**SET TASK A**
In the pointing-dataset entries below, substitute "screen agent" for every "GUI agent". Write those entries out again with nothing else changed.

**DOCUMENT EXTRACT**
****************************************

Given two binary strings, return their sum (also a binary string).
Example: 
 

Input:  a = "11", b = "1"
Output: "100" 

We strongly recommend you to minimize your browser and try this yourself first 
The idea is to start from last characters of two strings and compute digit sum one by one. If sum becomes more than 1, then store carry for next digits. 
 

C++




// C++ program to add two binary strings
#include<bits/stdc++.h>
using namespace std;
 
// This function adds two binary strings and return
// result as a third string
string addBinary(string a, string b)
{
    string result = ""; // Initialize result
    int s = 0;          // Initialize digit sum
 
    // Traverse both strings starting from last
    // characters
    int i = a.size() - 1, j = b.size() - 1;
    while (i >= 0 || j >= 0 || s == 1)
    {
        // Comput sum of last digits and carry
        s += ((i >= 0)? a[i] - '0': 0);
        s += ((j >= 0)? b[j] - '0': 0);
 
        // If current digit sum is 1 or 3, add 1 to result
        result = char(s % 2 + '0') + result;
 
        // Compute carry
        s /= 2;
 
        // Move to next digits
        i--; j--;
    }
    return result;
}
 
// Driver program
int main()
{
    string a = "1101", b="100";
    cout << addBinary(a, b) << endl;
    return 0;
}

Java




// java program to add
// two binary strings
 
public class GFG {
 
    // This function adds two
    // binary strings and return
    // result as a third string
    static String addBinary(String a, String b)

****************************************

**SET TASK B**
Set down the whole binary-string addition text above again, word for word.

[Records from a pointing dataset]
****************************************

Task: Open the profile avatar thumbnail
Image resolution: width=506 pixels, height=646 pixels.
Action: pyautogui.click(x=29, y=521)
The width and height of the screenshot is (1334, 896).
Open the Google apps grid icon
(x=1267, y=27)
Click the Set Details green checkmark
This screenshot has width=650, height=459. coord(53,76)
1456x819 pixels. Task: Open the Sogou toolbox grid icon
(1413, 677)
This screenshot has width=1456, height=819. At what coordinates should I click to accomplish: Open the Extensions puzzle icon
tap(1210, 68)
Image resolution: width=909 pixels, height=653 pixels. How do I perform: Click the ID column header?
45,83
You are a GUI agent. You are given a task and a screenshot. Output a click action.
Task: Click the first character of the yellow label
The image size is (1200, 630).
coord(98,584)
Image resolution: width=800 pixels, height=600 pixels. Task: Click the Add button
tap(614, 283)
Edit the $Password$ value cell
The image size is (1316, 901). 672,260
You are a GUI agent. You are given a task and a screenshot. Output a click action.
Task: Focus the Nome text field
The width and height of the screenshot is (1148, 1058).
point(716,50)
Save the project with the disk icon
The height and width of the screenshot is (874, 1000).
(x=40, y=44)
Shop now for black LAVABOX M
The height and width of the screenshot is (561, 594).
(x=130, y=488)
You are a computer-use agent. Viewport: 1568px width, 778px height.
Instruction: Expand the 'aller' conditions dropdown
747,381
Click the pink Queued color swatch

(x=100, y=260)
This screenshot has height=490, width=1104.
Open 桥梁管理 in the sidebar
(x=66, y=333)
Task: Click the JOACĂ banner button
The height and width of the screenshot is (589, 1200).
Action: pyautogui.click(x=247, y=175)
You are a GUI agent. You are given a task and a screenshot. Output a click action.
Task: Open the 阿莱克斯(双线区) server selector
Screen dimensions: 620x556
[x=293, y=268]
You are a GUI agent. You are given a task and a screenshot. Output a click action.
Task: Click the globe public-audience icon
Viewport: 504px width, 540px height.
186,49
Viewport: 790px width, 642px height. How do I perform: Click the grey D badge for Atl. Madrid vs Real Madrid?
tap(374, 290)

****************************************

**EXPECTED ANSWER A**
Task: Open the profile avatar thumbnail
Image resolution: width=506 pixels, height=646 pixels.
Action: pyautogui.click(x=29, y=521)
The width and height of the screenshot is (1334, 896).
Open the Google apps grid icon
(x=1267, y=27)
Click the Set Details green checkmark
This screenshot has width=650, height=459. coord(53,76)
1456x819 pixels. Task: Open the Sogou toolbox grid icon
(1413, 677)
This screenshot has width=1456, height=819. At what coordinates should I click to accomplish: Open the Extensions puzzle icon
tap(1210, 68)
Image resolution: width=909 pixels, height=653 pixels. How do I perform: Click the ID column header?
45,83
You are a screen agent. You are given a task and a screenshot. Output a click action.
Task: Click the first character of the yellow label
The image size is (1200, 630).
coord(98,584)
Image resolution: width=800 pixels, height=600 pixels. Task: Click the Add button
tap(614, 283)
Edit the $Password$ value cell
The image size is (1316, 901). 672,260
You are a screen agent. You are given a task and a screenshot. Output a click action.
Task: Focus the Nome text field
The width and height of the screenshot is (1148, 1058).
point(716,50)
Save the project with the disk icon
The height and width of the screenshot is (874, 1000).
(x=40, y=44)
Shop now for black LAVABOX M
The height and width of the screenshot is (561, 594).
(x=130, y=488)
You are a computer-use agent. Viewport: 1568px width, 778px height.
Instruction: Expand the 'aller' conditions dropdown
747,381
Click the pink Queued color swatch

(x=100, y=260)
This screenshot has height=490, width=1104.
Open 桥梁管理 in the sidebar
(x=66, y=333)
Task: Click the JOACĂ banner button
The height and width of the screenshot is (589, 1200).
Action: pyautogui.click(x=247, y=175)
You are a screen agent. You are given a task and a screenshot. Output a click action.
Task: Open the 阿莱克斯(双线区) server selector
Screen dimensions: 620x556
[x=293, y=268]
You are a screen agent. You are given a task and a screenshot. Output a click action.
Task: Click the globe public-audience icon
Viewport: 504px width, 540px height.
186,49
Viewport: 790px width, 642px height. How do I perform: Click the grey D badge for Atl. Madrid vs Real Madrid?
tap(374, 290)

**EXPECTED ANSWER B**
Given two binary strings, return their sum (also a binary string).
Example: 
 

Input:  a = "11", b = "1"
Output: "100" 

We strongly recommend you to minimize your browser and try this yourself first 
The idea is to start from last characters of two strings and compute digit sum one by one. If sum becomes more than 1, then store carry for next digits. 
 

C++




// C++ program to add two binary strings
#include<bits/stdc++.h>
using namespace std;
 
// This function adds two binary strings and return
// result as a third string
string addBinary(string a, string b)
{
    string result = ""; // Initialize result
    int s = 0;          // Initialize digit sum
 
    // Traverse both strings starting from last
    // characters
    int i = a.size() - 1, j = b.size() - 1;
    while (i >= 0 || j >= 0 || s == 1)
    {
        // Comput sum of last digits and carry
        s += ((i >= 0)? a[i] - '0': 0);
        s += ((j >= 0)? b[j] - '0': 0);
 
        // If current digit sum is 1 or 3, add 1 to result
        result = char(s % 2 + '0') + result;
 
        // Compute carry
        s /= 2;
 
        // Move to next digits
        i--; j--;
    }
    return result;
}
 
// Driver program
int main()
{
    string a = "1101", b="100";
    cout << addBinary(a, b) << endl;
    return 0;
}

Java




// java program to add
// two binary strings
 
public class GFG {
 
    // This function adds two
    // binary strings and return
    // result as a third string
    static String addBinary(String a, String b)